I firmly believe that our thoughts have the power to become things. My thoughts are constantly in my work. At times I feel that this endless attention is something to be ashamed of, something to apologize for. I even frequently find myself doing just that- apologizing for thinking about pottery, talking about pottery, working on pottery. I diminish my work through these apologetic phrases. I find myself slowly becoming convinced that I have an unhealthy obsession to my work, and I am sure that if I am able to convince myself, I am also able to at least suggest the thought to others. But then I remember how much I have changed my life in the last year, and suddenly I feel purposeful pride and confidence in my work. I have made this life.
If our thoughts must always be somewhere where better to assign my mental attention than on the very thing that makes my life what it is? I work hard and I work often. Always seven days a week. Usually from the moment I wake up until the moment I fall asleep, in some capacity. I acknowledge that this probably qualifies me as a Workaholic. And I am completely okay with that. I would like to recognize however that this title is not a derogatory attachment. I work hard because I have to. I truly need to work just as hard as I do. If I worked any less my business would not have grown in the way it has these last twelve months, and my business would not continue to grow with the same acceleration if I decided to work fewer days or even fewer hours. In order to maintain this momentum I must push forward with the same endless commitment.
I am not complaining about working long hours seven days a week, I am simply offering an explanation. I love my work. I find great pride in what I do. One of my very favorite things about my work is knowing that every moment I put into it will reward me. There is a direct connection between the time I spend thinking about clay to the time I spend working with clay. Taking that a step further there is a direct connection between the time I spend working with clay to the number of sales I make each month. More sales, obviously means my income rises, but more than that, more sales means more recognition, support and a greater sense confirmation that I am on the right path. With this sort of linear relationship it is honestly hard to want to put my time anywhere else.
In the last year I have created a life and a livelihood for myself. Making a living from dirt is no small feat. I have recently had a few people ask me how I have been able to make a living doing what I love, and this question has me thinking. I consider myself a lucky person, but when I break this down I realize everything I am calling "luck" is actually hard work, dedication and constantly thinking and talking about pottery. Alright, so luck has little to nothing to do with it. For me, I have created my dream through constant dedication. I have made sacrifices to make my lifestyle work with my livelihood. I have become adaptable to my circumstances, all the while envisioning my future through my constant dedication both in thought and physical studio hours.

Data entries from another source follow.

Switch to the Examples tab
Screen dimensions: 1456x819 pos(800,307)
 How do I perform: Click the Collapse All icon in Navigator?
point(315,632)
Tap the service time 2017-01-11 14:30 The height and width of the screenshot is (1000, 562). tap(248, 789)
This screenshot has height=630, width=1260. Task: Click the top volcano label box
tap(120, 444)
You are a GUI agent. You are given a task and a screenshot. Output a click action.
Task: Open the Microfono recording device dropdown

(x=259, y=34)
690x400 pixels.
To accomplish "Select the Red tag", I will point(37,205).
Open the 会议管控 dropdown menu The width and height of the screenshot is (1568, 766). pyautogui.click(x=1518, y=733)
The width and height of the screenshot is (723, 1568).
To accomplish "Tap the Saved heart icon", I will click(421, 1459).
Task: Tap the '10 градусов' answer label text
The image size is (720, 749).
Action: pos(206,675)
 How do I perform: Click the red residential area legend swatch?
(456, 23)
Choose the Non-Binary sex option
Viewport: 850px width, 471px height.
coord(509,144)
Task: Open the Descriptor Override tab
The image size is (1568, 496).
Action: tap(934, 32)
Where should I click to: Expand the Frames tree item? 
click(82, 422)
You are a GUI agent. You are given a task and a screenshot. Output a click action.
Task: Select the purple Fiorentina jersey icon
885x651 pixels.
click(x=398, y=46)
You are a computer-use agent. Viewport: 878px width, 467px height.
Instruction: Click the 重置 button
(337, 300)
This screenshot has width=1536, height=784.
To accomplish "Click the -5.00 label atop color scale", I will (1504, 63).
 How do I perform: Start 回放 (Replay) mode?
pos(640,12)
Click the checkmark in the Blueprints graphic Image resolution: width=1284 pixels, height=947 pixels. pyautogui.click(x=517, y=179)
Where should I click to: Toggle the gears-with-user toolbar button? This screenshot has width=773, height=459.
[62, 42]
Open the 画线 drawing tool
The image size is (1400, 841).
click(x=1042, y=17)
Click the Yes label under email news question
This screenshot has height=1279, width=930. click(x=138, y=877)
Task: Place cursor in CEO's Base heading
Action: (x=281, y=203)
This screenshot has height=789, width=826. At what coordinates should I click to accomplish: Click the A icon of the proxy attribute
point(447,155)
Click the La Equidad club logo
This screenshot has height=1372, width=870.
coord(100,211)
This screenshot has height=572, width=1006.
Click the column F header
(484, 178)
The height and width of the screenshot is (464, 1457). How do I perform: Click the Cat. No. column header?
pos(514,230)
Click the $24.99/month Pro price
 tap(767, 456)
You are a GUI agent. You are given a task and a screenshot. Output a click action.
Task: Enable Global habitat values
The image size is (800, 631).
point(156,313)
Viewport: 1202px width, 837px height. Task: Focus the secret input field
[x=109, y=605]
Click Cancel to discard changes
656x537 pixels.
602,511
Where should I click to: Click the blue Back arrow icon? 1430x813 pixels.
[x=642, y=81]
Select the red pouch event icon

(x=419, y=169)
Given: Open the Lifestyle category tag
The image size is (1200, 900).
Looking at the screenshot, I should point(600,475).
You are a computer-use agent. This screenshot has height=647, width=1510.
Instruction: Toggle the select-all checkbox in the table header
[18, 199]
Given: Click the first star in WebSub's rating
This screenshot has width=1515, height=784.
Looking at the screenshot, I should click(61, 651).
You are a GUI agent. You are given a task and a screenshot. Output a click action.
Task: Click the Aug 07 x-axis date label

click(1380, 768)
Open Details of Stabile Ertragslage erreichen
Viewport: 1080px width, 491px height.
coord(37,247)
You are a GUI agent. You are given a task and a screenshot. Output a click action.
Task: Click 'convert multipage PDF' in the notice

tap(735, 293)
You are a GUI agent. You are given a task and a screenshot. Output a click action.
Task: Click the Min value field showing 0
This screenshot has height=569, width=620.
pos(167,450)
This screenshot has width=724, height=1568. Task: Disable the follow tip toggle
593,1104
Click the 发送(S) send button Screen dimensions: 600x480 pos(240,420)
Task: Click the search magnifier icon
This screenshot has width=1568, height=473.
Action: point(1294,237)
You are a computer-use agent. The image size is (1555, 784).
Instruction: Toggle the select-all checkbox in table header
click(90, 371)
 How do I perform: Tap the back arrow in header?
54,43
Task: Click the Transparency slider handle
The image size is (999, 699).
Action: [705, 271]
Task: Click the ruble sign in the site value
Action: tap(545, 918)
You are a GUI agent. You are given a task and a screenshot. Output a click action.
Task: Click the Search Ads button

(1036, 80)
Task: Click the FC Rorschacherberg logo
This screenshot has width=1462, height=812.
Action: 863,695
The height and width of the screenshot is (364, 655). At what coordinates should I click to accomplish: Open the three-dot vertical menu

I say all of this to acknowledge to myself the growth I have made in this short time. From waiting tables and teaching part-time at an art studio to running every aspect of my business and supporting myself from my work in just twelve short months. Making big changes in your life is possible. Having a dream that you are willing to put yourself into one hundred percent is in my experience the best way to change your life, to shape your future. Thoughts become things. I took my thoughts and became a full-time potter.